Convert Figma logo to code with AI

TencentARC logoT2I-Adapter

T2I-Adapter

3,396
199
3,396
88

Top Related Projects

35,503

GFPGAN aims at developing Practical Algorithms for Real-world Face Restoration.

Let us control diffusion models!

High-Resolution Image Synthesis with Latent Diffusion Models

Quick Overview

T2I-Adapter is an open-source project that enhances text-to-image generation models by introducing adapters. These adapters allow for more precise control over the generated images, enabling users to incorporate additional conditions such as color, depth, and sketch information into the image generation process.

Pros

  • Improves control and flexibility in text-to-image generation
  • Compatible with popular models like Stable Diffusion
  • Supports various condition types (color, depth, sketch, etc.)
  • Relatively easy to integrate into existing pipelines

Cons

  • Requires additional training for new condition types
  • May increase computational requirements
  • Limited documentation for advanced usage
  • Potential compatibility issues with future model updates

Code Examples

  1. Loading and using a T2I-Adapter:
import torch
from diffusers import StableDiffusionAdapterPipeline, T2IAdapter

adapter = T2IAdapter.from_pretrained("TencentARC/t2i-adapter-depth-midas")
pipe = StableDiffusionAdapterPipeline.from_pretrained(
    "runwayml/stable-diffusion-v1-5",
    adapter=adapter,
    torch_dtype=torch.float16
).to("cuda")

image = pipe(
    "a photo of a cat",
    image=depth_image,
    negative_prompt="lowres, bad anatomy, worst quality, low quality"
).images[0]
  1. Generating images with multiple conditions:
from diffusers import T2IAdapter, MultiAdapter

color_adapter = T2IAdapter.from_pretrained("TencentARC/t2i-adapter-color")
sketch_adapter = T2IAdapter.from_pretrained("TencentARC/t2i-adapter-sketch")

multi_adapter = MultiAdapter([color_adapter, sketch_adapter])
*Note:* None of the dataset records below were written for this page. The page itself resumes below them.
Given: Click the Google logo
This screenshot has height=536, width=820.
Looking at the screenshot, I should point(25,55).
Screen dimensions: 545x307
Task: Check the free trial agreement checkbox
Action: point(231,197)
pipe = StableDiffusionAdapterPipeline.from_pretrained(
    "runwayml/stable-diffusion-v1-5",
    adapter=multi_adapter,
    torch_dtype=torch.float16
).to("cuda")

image = pipe(
    "a colorful landscape",
    image=[color_image, sketch_image],
    negative_prompt="grayscale, monochrome"
).images[0]
  1. Fine-tuning an adapter:
from diffusers import T2IAdapter, AutoencoderKL

adapter = T2IAdapter(
    in_channels=3,
    channels=[320, 640, 1280, 1280],
    num_res_blocks=2,
    downscale_factor=16,
    adapter_type="full_adapter_xl"
)

vae = AutoencoderKL.from_pretrained("stabilityai/sd-vae-ft-mse")

adapter.train()
vae.train()

# Training loop code here

Getting Started

To get started with T2I-Adapter:

  1. Install the required packages:
pip install diffusers transformers accelerate
  1. Load a pre-trained adapter and pipeline:
import torch
from diffusers import StableDiffusionAdapterPipeline, T2IAdapter

adapter = T2IAdapter.from_pretrained("TencentARC/t2i-adapter-depth-midas")
pipe = StableDiffusionAdapterPipeline.from_pretrained(
    "runwayml/stable-diffusion-v1-5",
    adapter=adapter,
    torch_dtype=torch.float16
).to("cuda")
  1. Generate an image using the adapter:
image = pipe(
    "a photo of a mountain landscape",
    image=depth_image,
    negative_prompt="lowres, bad anatomy, worst quality, low quality"
).images[0]
image.save("output.png")

Competitor Comparisons

35,503

GFPGAN aims at developing Practical Algorithms for Real-world Face Restoration.

Pros of GFPGAN

  • Specialized in face restoration and enhancement
  • Produces high-quality results for facial images
  • Easier to use for specific face-related tasks

Cons of GFPGAN

  • Limited to face-related applications
  • Less versatile compared to T2I-Adapter's broader image generation capabilities

Code Comparison

GFPGAN usage:

from gfpgan import GFPGANer

restorer = GFPGANer(model_path='experiments/pretrained_models/GFPGANv1.3.pth', upscale=2)
restored_img, _ = restorer.enhance(img, has_aligned=False, only_center_face=False, paste_back=True)

T2I-Adapter usage:

from diffusers import StableDiffusionAdapterPipeline

pipe = StableDiffusionAdapterPipeline.from_pretrained("TencentARC/t2i-adapter-lineart-sdxl-1.0")
image = pipe(prompt="a cat", image=adapter_image).images[0]

GFPGAN focuses on face restoration, while T2I-Adapter offers more flexibility for various image generation tasks. GFPGAN is more straightforward for face-specific applications, but T2I-Adapter provides broader capabilities for general image generation and manipulation. The code examples demonstrate the different approaches: GFPGAN directly enhances facial images, while T2I-Adapter integrates with diffusion models for diverse image generation tasks.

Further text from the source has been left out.